• [TO DO]:
a - For each statement below, say whether it agrees with the song commentary that follows. Answer yes or no, and quote the words of the commentary that decide it.
(i) In the most recent revival of Oklahoma, the silk/milk rhyme is saved by drawing out the word "milk."
(ii) The lyrics say both horses are as white as snow.
(iii) The commentary describes a rhyme scheme of a-a-a-b, c-c-c-b.
b - Reproduce the stretch of the song commentary from "Hush, you bird." through "needs to be.".

• [PROVIDED PASSAGE]:
^^^^^^^^

Would you say the fringe was made of silk?
Wouldn't have no other kind but silk
Has it really got a team of snow white horses?
One's like snow, the other's more like milk

Here we're back to the intro melody. In the most recent revival of Oklahoma, the potential self-consciousness that might scuttle the silk/milk rhyme is avoided by drawing out the mmmmmm-ilk. By the time it lands, we're into the rhythm of the next verse.

All the world'll fly in a flurry
When I take you out in the surrey
When I take you out in the surrey with the fringe on top
When we hit that road hell-for-leather
Cats and dogs will dance in the heather
Birds and frogs will sing all together and the toads will hop!

Again, a-a-a-b, c-c-c-b. The natural world falls into line.

The wind'll whistle as we rattle along
The cows'll moo in the clover
The river will ripple out a whispered song
And whisper over and over

With that, permission to repeat:

Don't you wish you'd go on forever
Don't you wish you'd go on forever
Don't you wish you'd go on forever
And you'd never stop?
In that shiny little surrey with the fringe on the top

Heading for lullaby now . . .

I can see the stars gettin' blurry
When we ride back home in the surrey
Ridin' slowly home on the surrey
With the fringe on top
I can feel the day gettin' older
Feel a sleepy head near my shoulder
Till it falls kerplop

The sun is swimming on the rim of a hill
The moon is taking a header
And just when I'm thinking all the earth is still
A lark'll wake up in the meader

Hush, you bird. My baby's a sleepin'
Maybe got a dream worth a keepin'
Whoa, you team and just keep a creepin'
At a slow clip clop
Don't you hurry little surrey
With the fringe on the top


The rhyme always gets where it needs to be.

^^^^^^^^

• [GIVEN ENTRIES]:

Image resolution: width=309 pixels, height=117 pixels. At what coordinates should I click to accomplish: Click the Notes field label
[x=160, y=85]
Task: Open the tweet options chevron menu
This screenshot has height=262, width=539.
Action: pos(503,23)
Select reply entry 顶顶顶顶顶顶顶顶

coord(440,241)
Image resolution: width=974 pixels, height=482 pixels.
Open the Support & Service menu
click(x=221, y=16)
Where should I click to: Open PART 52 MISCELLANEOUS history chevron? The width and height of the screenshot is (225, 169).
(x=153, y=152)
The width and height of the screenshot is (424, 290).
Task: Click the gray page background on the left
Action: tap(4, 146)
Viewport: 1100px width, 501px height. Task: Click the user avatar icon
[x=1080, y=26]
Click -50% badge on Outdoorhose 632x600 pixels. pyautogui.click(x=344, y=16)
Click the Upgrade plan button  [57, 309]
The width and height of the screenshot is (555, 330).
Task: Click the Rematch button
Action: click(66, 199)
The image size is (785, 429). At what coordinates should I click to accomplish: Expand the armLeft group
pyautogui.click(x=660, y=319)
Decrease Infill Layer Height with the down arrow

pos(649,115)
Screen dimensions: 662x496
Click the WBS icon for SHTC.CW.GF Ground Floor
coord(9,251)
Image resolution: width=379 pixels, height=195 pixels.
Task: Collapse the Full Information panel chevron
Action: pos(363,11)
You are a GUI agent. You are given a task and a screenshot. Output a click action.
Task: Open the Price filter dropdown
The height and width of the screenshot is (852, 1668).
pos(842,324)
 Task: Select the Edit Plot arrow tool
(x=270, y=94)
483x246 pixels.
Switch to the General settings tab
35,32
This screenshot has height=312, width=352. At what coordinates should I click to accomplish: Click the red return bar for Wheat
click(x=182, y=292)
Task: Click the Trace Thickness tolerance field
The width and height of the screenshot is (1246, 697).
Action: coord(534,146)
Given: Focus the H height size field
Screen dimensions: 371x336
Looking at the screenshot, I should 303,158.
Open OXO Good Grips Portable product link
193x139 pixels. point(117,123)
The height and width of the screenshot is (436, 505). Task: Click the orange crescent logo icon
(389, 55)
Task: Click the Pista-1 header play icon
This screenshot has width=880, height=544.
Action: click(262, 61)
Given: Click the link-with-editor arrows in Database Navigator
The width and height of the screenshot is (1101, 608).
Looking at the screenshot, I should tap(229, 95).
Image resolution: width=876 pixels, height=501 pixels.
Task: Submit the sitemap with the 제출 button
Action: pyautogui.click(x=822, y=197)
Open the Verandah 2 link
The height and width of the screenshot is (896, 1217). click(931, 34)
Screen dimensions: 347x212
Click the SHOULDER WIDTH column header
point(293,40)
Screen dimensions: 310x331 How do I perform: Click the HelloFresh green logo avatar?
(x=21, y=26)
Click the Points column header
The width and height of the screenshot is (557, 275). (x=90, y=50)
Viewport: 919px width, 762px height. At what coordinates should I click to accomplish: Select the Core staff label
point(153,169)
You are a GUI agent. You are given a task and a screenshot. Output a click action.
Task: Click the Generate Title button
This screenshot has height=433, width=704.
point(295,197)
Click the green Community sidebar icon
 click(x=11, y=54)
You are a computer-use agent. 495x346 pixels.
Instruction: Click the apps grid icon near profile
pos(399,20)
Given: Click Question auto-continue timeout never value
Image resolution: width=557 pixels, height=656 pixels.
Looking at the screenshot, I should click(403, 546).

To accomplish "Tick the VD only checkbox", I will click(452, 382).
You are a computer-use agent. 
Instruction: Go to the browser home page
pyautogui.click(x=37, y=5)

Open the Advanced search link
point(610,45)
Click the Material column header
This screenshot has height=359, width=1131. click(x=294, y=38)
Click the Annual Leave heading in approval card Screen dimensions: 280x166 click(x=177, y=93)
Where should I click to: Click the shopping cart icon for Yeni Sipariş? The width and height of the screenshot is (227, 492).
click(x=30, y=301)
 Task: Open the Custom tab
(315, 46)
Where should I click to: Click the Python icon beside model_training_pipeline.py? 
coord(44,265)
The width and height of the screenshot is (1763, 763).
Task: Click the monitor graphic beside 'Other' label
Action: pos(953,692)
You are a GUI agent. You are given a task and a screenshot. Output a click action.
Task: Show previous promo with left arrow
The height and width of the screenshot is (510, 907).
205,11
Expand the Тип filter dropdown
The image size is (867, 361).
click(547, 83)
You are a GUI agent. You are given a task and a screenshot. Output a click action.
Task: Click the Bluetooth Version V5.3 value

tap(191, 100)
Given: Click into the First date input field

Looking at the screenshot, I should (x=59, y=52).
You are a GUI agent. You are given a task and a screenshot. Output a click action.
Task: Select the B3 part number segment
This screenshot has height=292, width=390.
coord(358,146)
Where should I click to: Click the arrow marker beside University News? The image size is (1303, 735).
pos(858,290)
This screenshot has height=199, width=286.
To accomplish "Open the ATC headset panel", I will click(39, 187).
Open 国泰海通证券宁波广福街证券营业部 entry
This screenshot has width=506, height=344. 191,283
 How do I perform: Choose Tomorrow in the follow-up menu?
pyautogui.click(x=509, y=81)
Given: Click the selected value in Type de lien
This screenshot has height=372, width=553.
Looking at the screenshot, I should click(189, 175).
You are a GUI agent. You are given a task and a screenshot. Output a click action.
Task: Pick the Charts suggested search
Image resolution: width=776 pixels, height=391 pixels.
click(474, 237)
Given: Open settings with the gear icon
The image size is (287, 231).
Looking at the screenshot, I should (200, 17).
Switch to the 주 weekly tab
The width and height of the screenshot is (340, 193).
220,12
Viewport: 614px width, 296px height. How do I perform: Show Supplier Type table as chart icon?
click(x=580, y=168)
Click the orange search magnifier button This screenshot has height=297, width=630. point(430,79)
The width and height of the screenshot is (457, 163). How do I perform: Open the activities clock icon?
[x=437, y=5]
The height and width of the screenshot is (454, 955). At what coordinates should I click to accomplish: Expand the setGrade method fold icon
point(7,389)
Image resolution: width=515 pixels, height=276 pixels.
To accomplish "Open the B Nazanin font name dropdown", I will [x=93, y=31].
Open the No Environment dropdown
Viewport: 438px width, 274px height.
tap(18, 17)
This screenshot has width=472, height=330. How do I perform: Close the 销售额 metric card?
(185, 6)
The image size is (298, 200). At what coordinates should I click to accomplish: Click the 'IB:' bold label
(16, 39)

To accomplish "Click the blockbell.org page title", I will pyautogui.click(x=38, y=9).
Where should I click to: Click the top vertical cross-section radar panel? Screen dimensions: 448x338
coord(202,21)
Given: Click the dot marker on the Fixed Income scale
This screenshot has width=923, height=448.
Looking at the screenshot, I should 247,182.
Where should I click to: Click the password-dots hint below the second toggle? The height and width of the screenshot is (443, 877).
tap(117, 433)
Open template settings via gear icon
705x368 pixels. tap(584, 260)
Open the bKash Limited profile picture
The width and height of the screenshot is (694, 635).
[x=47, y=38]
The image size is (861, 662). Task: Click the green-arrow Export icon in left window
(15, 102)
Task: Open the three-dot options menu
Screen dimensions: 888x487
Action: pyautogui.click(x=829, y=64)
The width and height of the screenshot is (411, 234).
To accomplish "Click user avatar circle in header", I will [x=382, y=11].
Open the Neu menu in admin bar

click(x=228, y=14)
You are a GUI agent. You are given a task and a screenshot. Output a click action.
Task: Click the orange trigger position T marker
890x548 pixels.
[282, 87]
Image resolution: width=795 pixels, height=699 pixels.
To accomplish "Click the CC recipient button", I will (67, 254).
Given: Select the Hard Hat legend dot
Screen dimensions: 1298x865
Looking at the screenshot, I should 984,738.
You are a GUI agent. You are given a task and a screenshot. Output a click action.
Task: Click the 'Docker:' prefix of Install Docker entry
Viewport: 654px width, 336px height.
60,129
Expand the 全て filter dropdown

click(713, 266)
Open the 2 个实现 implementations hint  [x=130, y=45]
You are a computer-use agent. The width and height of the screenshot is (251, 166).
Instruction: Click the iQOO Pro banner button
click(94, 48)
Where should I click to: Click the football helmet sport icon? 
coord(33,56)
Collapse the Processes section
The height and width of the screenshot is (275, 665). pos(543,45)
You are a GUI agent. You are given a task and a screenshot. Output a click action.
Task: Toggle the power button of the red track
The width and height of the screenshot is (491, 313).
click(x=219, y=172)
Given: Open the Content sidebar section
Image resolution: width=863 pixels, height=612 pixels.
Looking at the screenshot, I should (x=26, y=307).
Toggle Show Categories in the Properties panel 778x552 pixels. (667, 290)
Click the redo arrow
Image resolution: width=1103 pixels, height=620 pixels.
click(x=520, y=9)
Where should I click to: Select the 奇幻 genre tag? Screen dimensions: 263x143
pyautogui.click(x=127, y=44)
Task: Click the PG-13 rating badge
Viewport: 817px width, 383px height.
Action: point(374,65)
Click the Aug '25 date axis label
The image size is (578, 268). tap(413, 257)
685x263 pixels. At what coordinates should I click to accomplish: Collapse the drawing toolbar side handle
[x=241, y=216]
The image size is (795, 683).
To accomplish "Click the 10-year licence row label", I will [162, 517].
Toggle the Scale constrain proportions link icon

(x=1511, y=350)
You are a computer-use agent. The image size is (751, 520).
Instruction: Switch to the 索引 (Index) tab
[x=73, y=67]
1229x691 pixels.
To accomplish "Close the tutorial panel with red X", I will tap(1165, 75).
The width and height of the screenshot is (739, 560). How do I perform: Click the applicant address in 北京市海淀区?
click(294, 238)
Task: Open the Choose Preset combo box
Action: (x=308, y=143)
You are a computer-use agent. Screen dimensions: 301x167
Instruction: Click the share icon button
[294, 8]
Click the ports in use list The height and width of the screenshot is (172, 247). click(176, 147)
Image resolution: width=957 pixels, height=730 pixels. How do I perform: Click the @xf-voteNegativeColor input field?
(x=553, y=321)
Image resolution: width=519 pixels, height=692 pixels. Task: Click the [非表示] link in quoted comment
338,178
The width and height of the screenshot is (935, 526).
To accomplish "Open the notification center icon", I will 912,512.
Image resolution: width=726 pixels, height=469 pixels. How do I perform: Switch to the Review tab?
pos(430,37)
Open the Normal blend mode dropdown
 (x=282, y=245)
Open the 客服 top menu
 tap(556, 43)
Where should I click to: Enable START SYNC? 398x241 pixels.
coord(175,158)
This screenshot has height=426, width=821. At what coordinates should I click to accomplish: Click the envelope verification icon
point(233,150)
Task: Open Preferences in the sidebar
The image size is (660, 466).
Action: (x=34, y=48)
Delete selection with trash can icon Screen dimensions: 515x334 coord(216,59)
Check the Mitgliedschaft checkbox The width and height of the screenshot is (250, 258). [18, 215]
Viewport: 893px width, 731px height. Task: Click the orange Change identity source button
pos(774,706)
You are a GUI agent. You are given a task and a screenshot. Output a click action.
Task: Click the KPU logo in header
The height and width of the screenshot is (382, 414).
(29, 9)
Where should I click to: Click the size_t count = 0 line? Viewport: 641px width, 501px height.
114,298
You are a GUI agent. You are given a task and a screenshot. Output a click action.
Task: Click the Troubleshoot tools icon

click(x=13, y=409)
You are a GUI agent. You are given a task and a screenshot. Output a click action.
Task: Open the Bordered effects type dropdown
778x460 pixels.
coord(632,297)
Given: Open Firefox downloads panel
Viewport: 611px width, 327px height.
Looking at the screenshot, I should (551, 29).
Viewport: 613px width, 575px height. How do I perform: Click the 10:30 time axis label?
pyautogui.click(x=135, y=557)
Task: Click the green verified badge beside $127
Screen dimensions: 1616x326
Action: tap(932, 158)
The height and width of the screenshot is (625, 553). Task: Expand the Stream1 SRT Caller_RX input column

^^^^^^^^

• [RESULTS IN ORDER]:
a -
(i) Yes: "the potential self-consciousness that might scuttle the silk/milk rhyme is avoided by drawing out the mmmmmm-ilk."
(ii) No: "One's like snow, the other's more like milk"
(iii) Yes: "Again, a-a-a-b, c-c-c-b."

b -
Hush, you bird. My baby's a sleepin'
Maybe got a dream worth a keepin'
Whoa, you team and just keep a creepin'
At a slow clip clop
Don't you hurry little surrey
With the fringe on the top


The rhyme always gets where it needs to be.